İkinci Dünya Savaşı yıllarında Nazi Almanyası'nda askere alınarak gönderildiği Rus Cephesi'nde ağır yaralanıp nasyonal sosyalizm karşıtı görüşlerinden dolayı tutuklanan 1942 ve 1944'te iki kez çarptırıldığı ağır hapis cezalarında yakalandığı hastalıklar yüzünden yirmi altı yaşında hayatını kaybeden Wolfgang Borchert Almanya'da İkinci Dünya Savaşı sonrası ortaya çıkan Yıkıntı Edebiyatı'nın önde gelen isimlerindendir. Ölümünden önceki iki yıla sığdırdığı yapıtıyla umudunu vatanını yaşama amaçlarını yitirenlerin sesi olmuştur.
Gerçeklikle düş gücünü insanın yıkıcı dünyasıyla edebiyatın yırtıcı karakterini birleştiren; dinmek bilmeyen coşkusu ince mizahı ve canlılığıyla Borchert'in dili savaşın karanlığına özgün bir bakış getirmiştir. Bugün tıpkı barışın ilk günlerine özgü tuhaf sessizlikte olduğu gibi Borchert'in sesi hâlâ gür ve sarih biçimde duyulurken savaş karşıtı feneri ışığını bütün keskinliğiyle koruyor.
"bütün bunlar gerçekleşecek yarın yarın belki daha bu gece belki bu gece eğer ... eğer ... HAYIR demezseniz sizler."

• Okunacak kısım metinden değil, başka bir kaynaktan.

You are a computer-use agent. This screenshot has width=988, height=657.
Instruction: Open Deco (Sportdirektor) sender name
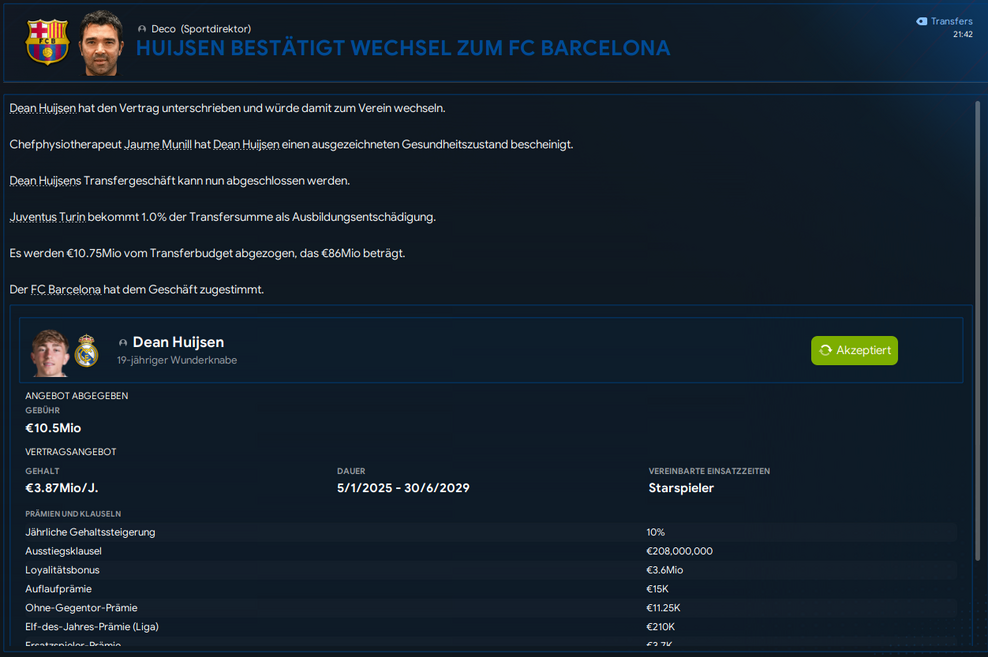[x=201, y=29]
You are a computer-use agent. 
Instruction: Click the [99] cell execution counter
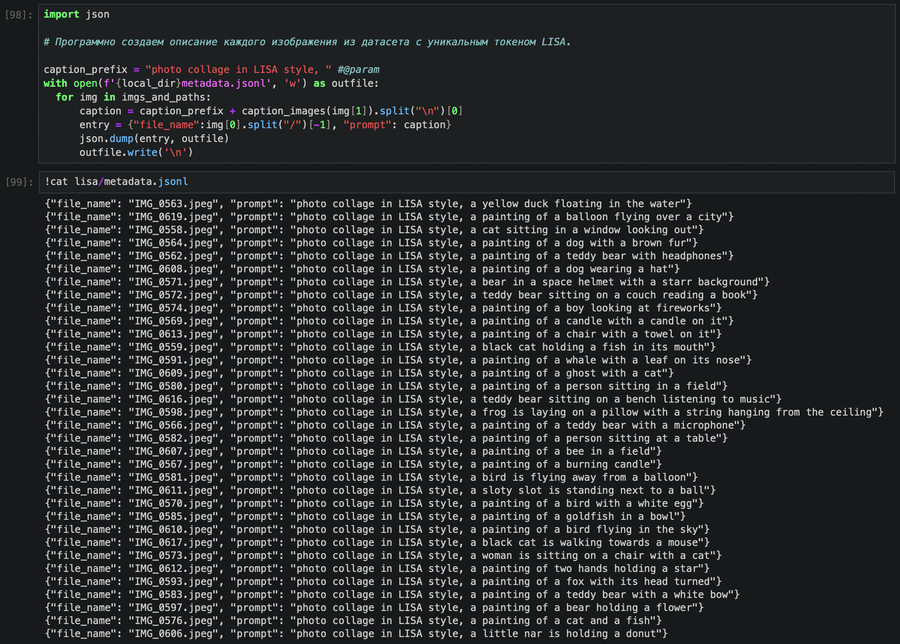(x=18, y=182)
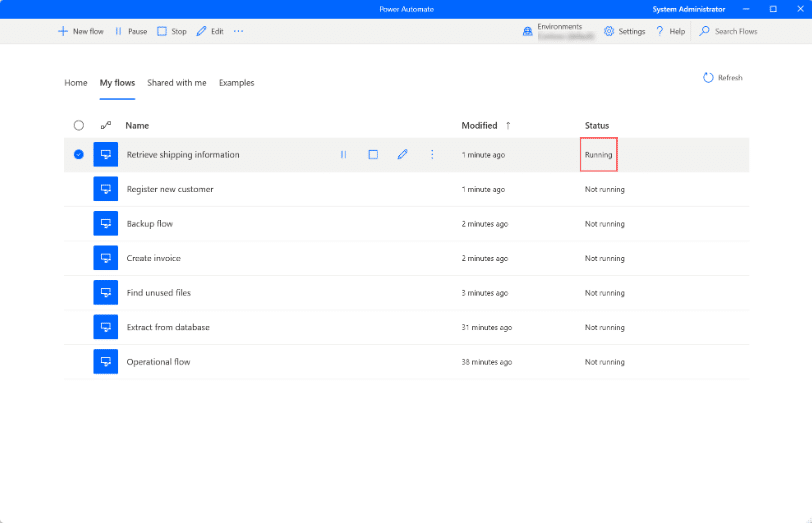Expand the toolbar overflow ellipsis menu
The width and height of the screenshot is (812, 523).
238,31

Borchert'in dünyası George Orwell'in 1984'ünden pek uzak değildir. Her ne kadar okur için bu dünyaya dışarıdan bakmak mümkün görünse de belki de bildiğimizden çok daha fazlasıyla Borchert'in makinesi içindeyizdir.
Stephen Spender
Korku ikiyüzlülük ödleklik yabancıydı Borchert'e bütün çabası doğruyu açıkça dile getirmeye yalanın maskesini düşürmeye yönelikti... Borchert'in çığlığıyla yakılıp yıkılmış sefaletin kol gezdiği Almanya'da binlerce insanın dili çözülmüştü.